> TASK INSTRUCTIONS
Each line from the one that has "Task: Click the Альфа-Банк red letter icon" through the end of the entries below must be written out exactly; leave out all other lines.

> DATASET ENTRIES
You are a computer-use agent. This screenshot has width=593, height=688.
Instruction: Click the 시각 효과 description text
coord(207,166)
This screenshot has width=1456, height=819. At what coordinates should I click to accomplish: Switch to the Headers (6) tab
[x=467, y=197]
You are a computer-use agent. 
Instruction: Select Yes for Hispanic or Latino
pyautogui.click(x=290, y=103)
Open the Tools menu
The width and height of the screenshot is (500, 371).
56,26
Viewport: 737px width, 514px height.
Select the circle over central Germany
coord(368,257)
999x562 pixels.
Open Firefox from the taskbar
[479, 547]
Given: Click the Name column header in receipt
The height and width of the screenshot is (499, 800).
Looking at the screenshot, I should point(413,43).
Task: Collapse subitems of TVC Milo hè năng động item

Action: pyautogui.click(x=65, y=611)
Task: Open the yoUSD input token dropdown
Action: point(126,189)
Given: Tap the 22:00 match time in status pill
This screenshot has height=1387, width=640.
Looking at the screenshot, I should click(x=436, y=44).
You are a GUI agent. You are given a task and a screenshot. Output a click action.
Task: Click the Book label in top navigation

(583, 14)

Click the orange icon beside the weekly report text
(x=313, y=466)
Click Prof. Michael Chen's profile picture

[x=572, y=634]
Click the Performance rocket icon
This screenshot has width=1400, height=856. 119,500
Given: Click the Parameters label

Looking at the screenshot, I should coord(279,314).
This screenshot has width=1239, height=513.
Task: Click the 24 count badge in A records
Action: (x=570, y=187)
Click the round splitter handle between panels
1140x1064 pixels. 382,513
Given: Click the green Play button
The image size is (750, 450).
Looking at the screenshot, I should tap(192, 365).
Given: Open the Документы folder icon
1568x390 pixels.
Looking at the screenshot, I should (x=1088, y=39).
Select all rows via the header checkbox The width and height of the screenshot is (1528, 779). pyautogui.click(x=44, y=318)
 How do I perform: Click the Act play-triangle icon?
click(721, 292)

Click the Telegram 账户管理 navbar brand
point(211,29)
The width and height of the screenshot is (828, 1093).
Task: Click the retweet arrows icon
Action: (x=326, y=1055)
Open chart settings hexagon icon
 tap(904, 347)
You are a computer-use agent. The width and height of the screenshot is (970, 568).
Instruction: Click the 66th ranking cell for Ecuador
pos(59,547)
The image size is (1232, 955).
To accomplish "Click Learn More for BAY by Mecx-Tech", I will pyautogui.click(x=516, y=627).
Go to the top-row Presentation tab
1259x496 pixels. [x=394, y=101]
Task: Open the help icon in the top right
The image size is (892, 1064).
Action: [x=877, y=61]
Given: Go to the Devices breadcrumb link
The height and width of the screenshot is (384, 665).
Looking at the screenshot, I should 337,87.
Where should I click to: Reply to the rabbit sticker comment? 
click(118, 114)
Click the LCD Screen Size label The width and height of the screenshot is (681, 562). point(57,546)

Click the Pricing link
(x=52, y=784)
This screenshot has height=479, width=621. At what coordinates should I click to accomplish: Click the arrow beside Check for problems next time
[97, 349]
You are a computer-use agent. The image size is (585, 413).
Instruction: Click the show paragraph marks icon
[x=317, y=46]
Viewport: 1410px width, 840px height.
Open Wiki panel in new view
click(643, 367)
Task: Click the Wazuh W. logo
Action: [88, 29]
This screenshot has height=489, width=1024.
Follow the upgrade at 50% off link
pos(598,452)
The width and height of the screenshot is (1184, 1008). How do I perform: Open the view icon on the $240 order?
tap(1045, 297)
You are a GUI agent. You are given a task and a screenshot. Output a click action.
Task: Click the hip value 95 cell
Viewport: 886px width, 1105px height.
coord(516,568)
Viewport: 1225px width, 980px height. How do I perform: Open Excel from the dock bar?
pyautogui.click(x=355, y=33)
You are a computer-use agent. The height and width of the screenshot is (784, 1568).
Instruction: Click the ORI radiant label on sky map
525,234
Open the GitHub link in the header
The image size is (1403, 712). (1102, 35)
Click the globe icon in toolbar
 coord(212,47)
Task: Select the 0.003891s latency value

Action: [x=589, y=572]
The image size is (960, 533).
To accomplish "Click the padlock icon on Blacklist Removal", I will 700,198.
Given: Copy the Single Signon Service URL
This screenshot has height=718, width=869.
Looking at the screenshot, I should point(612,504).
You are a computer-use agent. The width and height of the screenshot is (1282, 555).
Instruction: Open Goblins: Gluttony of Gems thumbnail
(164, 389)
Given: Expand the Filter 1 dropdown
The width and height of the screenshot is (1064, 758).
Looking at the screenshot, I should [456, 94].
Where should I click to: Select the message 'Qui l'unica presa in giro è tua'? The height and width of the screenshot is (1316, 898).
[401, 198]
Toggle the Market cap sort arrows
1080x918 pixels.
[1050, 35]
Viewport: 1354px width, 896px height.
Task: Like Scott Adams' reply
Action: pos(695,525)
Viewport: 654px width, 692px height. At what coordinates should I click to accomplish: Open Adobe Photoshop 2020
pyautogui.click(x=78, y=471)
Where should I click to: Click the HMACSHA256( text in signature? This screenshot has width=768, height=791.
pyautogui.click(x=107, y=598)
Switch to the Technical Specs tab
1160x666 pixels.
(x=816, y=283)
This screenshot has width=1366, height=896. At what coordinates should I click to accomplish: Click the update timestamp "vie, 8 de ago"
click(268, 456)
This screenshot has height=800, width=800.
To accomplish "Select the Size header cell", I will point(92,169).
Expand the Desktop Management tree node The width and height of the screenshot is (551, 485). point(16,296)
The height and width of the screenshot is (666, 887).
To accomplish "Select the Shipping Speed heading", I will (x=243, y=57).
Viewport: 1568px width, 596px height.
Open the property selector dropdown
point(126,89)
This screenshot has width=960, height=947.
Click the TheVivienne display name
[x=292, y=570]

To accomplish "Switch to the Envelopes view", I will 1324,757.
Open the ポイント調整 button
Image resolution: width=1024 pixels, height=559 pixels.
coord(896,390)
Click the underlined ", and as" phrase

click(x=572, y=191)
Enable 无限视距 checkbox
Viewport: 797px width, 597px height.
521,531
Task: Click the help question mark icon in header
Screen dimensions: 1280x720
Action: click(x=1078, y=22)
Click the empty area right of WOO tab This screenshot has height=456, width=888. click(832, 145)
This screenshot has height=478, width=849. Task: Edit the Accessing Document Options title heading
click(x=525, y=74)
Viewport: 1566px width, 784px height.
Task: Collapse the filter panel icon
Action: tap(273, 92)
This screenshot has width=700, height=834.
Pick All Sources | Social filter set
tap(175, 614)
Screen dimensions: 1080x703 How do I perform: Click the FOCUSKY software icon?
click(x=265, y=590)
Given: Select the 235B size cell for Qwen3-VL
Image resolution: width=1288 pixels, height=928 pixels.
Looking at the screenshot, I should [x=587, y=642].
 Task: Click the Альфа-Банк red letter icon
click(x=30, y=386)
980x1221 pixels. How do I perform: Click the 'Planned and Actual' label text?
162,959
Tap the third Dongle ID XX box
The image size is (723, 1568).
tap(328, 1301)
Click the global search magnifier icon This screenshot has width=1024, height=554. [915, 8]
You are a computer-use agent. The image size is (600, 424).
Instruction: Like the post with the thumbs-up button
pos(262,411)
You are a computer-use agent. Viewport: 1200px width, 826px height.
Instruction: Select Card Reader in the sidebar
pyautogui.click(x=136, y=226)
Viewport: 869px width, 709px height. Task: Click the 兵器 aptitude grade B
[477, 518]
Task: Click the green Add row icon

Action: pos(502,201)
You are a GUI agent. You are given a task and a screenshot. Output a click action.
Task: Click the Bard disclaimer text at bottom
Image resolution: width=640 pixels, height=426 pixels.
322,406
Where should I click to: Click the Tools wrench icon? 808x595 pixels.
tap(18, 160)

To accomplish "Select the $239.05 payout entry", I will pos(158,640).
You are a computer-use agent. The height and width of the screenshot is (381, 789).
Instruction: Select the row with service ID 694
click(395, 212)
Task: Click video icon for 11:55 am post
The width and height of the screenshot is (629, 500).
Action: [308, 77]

> ANSWER BELOW
 Task: Click the Альфа-Банк red letter icon
click(x=30, y=386)
980x1221 pixels. How do I perform: Click the 'Planned and Actual' label text?
162,959
Tap the third Dongle ID XX box
The image size is (723, 1568).
tap(328, 1301)
Click the global search magnifier icon This screenshot has width=1024, height=554. [915, 8]
You are a computer-use agent. The image size is (600, 424).
Instruction: Like the post with the thumbs-up button
pos(262,411)
You are a computer-use agent. Viewport: 1200px width, 826px height.
Instruction: Select Card Reader in the sidebar
pyautogui.click(x=136, y=226)
Viewport: 869px width, 709px height. Task: Click the 兵器 aptitude grade B
[477, 518]
Task: Click the green Add row icon

Action: pos(502,201)
You are a GUI agent. You are given a task and a screenshot. Output a click action.
Task: Click the Bard disclaimer text at bottom
Image resolution: width=640 pixels, height=426 pixels.
322,406
Where should I click to: Click the Tools wrench icon? 808x595 pixels.
tap(18, 160)

To accomplish "Select the $239.05 payout entry", I will pos(158,640).
You are a computer-use agent. The height and width of the screenshot is (381, 789).
Instruction: Select the row with service ID 694
click(395, 212)
Task: Click video icon for 11:55 am post
The width and height of the screenshot is (629, 500).
Action: [308, 77]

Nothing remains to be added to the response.